(El bonito ejemplar que tengo en mis manos)
No sé qué tan apropiado sea que regrese a desempolvar el blog con una entrada de este tipo y más siendo una persona que se reivindica, pero creo que es parte del ejercicio de superación en el que me encuentro actualmente (que no es nada sencillo desde mi perspectiva); así que pensé "va" porque para esto cree este espacio virtual en 2011, para reflexionar de lo que se me diera la gana. Y muchos podrían estar pensando cosas como "Dani, teniendo cosas más importantes qué redactar haces esto". Y tienen razón, pero la idea me ha estado dando vueltas durante toda la tarde y prefiero dejarla fluir.
La historia comienza desde la FIL 2016, donde gloriosamente tuve los medios para comprar los libros que quise, no obstante, y como aseguro que a la mayoría de lectores le pasa creo que compramos muchos más libros de los que estamos dispuestos a leer, entonces comienzan a apilarse un sinfín de ejemplares que duran ahí, no sé, regularmente año y medio (en mi caso es verdad). Así que harta de mi situación desorganizada decidí colocar un post it con un número en cada uno para asegurarme de saber cuál iba a leer después de terminar uno, todo por orden en que los conseguí y al parecer funcionó muy bien.
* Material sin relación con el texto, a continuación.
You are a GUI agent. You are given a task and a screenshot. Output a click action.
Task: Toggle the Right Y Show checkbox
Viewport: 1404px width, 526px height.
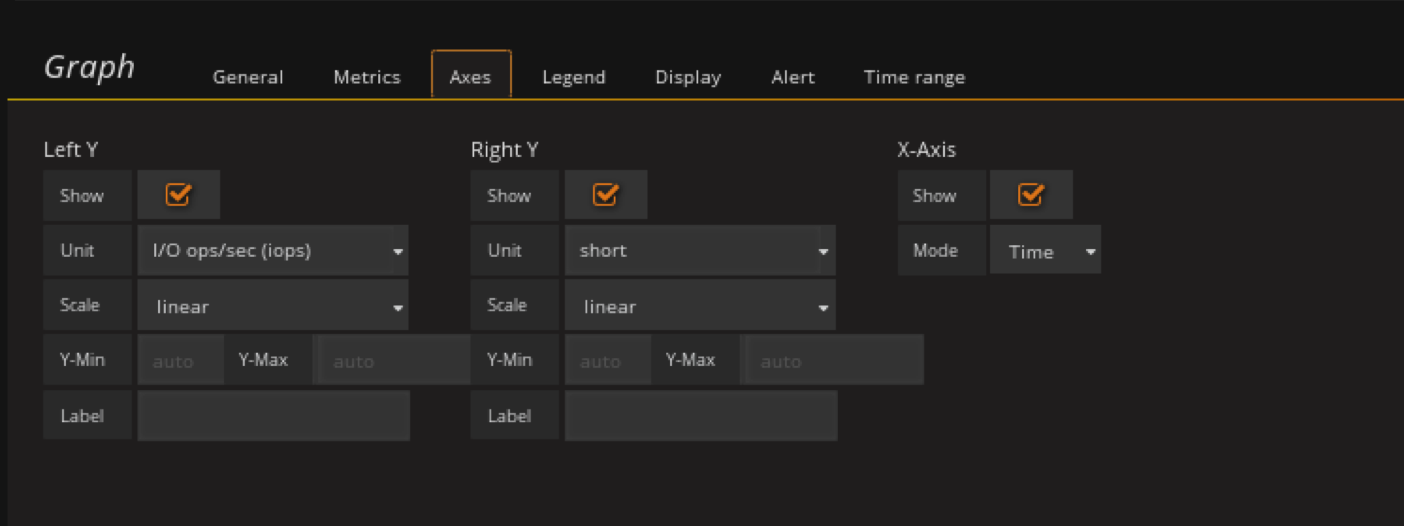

Una vez instaurado mi sistema, comencé con los libros más lejanos, hasta el día de hoy que di por concluido a uno de ellos; mareada como cualquiera al terminar una buena historia, perpleja con los sentimientos que el autor le hace nacer a uno en esas historias que se apropian de nosotros, cerré sus páginas, le di un pequeño abrazo y caminé hacia la mesa -antigua para coser, reliquia familiar, tenía que decirlo- donde coloco todos aquellos que son nuevos para asegurarme de con cuál debía continuar. La sorpresa fue algo extraña, pero encantadora, seguía mis queridos lectores, amigos, compañeros, amores, "Lo que el viento se llevó" de Margaret Mitchell, lo cual me hace abrir un paréntesis para contarles la historia de ese bellísimo ejemplar.
*abro paréntesis*
Era un, aún muy cercano en mis recuerdos, 2015 cuando sentada en el sofá de la casa me encontraba hablando con una persona que en ese entonces yo quería -sí, querer, sin pleonasmos, un sentimiento puro y al parecer muy profundo- cuando de repente comencé a escuchar a mi mamá quejarse al mover algunas cosas en una de las habitaciones, quejas para nada alarmantes, lo cual me permitió seguir entretenida en lo mío hasta que escuché un ligero pero potente "Miira, Daniela, ven". Me paré, caminé descalza por el pasillo hasta entrar a lo que en mi familia se conoce como "el cuartito" y ahí estaba ella, detrás de una caja de cartón que contenía ciertas chucherías poco importantes, cargando un libro algo gordo, color tinto de pasta dura.
"Qué es eso" pregunté al mismo tiempo que estiraba el brazo para tomarlo. Resultaba bonito, pero más bonito fue lo que vi, pues era el mismísimo libro de Margaret Mitchell; mis ojos se agrandaron, di pequeños saltitos hasta que por fin toda la emoción concentrada en mi estómago salió en forma de grito. Dicho libro, cabe mencionar, no es sólo un libro, era el libro favorito de mi abuela y el hecho de poder tener SU libro abría muchas posibilidades.
*cierro paréntesis*
Después de año y medio de ese descubrimiento comenzaré con una historia que tuvo a mi abue intrigada con una vela en su baño muchas noches; a pesar de lo romántico que suena, me gustaría decir que ello me hace repensar muchas cosas. He visto que las personas se pelean por cosas efímeras como un testamento y quizá sólo sea estupidez mía pensar que es muy tonto porque me hace falta madurar, pero lo juro, he visto cómo una persona renuncia a un recuerdo por cosas banales. Lo dice una persona marcada por otra persona, con un recuerdo que está costando mucho enmarcar como eso: un recuerdo.
Y a pesar de que se lea fatalista, no lo es, justo una tía el jueves me decía que dejara en paz cosas que se han marchado -como mi nonna- y siguiera adelante y creo que es uno de los mejores consejos que me han dado y al saber que ahora comienzo su libro favorito me hace creer que, aunque muchos lo crean, fue la mejor herencia que me pudo dejar, un pedazo de papel y cartón con letras grabadas en máquina de escribir. Y me hace pensar que al leerlo, la vivo a ella, pero también la dejo.